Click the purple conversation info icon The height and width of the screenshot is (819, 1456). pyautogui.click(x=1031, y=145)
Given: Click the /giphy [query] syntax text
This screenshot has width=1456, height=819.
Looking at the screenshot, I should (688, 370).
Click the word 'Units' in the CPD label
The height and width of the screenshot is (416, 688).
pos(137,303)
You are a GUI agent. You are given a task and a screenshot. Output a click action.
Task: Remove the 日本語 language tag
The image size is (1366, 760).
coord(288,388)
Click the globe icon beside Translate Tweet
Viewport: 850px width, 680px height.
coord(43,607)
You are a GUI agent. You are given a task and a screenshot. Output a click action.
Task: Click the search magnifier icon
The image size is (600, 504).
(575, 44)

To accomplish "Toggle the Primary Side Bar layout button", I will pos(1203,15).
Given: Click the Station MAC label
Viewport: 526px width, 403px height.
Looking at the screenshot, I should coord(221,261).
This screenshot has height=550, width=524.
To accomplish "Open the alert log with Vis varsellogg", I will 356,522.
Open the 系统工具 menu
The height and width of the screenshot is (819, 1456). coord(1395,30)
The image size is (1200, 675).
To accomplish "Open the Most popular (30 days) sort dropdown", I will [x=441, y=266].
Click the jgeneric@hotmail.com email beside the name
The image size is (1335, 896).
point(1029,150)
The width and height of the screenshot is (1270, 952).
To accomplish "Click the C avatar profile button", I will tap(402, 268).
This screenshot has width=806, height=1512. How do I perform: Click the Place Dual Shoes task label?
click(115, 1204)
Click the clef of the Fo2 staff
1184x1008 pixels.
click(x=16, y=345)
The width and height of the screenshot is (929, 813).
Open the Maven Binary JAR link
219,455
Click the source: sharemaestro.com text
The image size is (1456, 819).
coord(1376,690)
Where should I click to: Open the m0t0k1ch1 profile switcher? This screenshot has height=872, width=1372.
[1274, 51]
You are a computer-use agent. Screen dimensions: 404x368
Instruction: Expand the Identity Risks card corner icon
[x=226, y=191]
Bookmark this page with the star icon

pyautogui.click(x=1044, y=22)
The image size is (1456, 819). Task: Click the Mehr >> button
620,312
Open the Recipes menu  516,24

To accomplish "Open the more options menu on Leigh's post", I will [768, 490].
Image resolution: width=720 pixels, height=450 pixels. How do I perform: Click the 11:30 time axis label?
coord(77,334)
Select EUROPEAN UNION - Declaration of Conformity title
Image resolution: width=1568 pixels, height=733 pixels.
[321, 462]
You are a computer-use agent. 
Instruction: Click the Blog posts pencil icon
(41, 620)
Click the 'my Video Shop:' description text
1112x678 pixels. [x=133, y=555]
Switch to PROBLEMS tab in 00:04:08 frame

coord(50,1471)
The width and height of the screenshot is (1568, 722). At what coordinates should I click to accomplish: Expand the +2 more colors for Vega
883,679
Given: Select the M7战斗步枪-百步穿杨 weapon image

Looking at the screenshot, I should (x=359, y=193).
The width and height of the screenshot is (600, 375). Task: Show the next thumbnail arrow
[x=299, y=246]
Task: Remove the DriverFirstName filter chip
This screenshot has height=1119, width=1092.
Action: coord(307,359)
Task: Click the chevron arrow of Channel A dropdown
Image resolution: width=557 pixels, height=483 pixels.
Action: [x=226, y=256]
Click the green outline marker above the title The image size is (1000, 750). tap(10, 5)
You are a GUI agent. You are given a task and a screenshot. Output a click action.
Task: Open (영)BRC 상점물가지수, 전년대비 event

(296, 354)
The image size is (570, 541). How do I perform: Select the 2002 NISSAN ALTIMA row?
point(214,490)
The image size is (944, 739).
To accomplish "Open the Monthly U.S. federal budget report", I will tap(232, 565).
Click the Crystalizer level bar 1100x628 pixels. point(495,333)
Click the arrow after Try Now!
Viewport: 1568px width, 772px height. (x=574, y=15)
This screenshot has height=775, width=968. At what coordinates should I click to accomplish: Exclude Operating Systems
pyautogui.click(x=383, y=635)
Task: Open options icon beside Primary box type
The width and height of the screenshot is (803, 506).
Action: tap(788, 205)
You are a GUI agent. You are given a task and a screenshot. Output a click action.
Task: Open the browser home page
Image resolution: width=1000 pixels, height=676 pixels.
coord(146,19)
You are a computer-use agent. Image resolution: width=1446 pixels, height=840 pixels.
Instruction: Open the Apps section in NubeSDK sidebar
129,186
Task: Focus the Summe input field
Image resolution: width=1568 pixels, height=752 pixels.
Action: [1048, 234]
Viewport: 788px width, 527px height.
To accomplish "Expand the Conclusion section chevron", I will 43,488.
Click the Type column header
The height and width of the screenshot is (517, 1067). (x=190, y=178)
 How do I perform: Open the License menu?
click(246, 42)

★ ★ ★

What you need to do: Can you arrange the listing, starting at the line that contains "This screenshot has height=775, width=968." and ending at the line that contains "Action: tap(788, 205)", as a two-column CSV with the headers task and click? Give one row for each task and its answer, with each in its own quoted field and line breaks replaced by spaces.

Solution to the problem:
task,click
"This screenshot has height=775, width=968. At what coordinates should I click to accomplish: Exclude Operating Systems","pyautogui.click(x=383, y=635)"
"Task: Open options icon beside Primary box type The width and height of the screenshot is (803, 506).","Action: tap(788, 205)"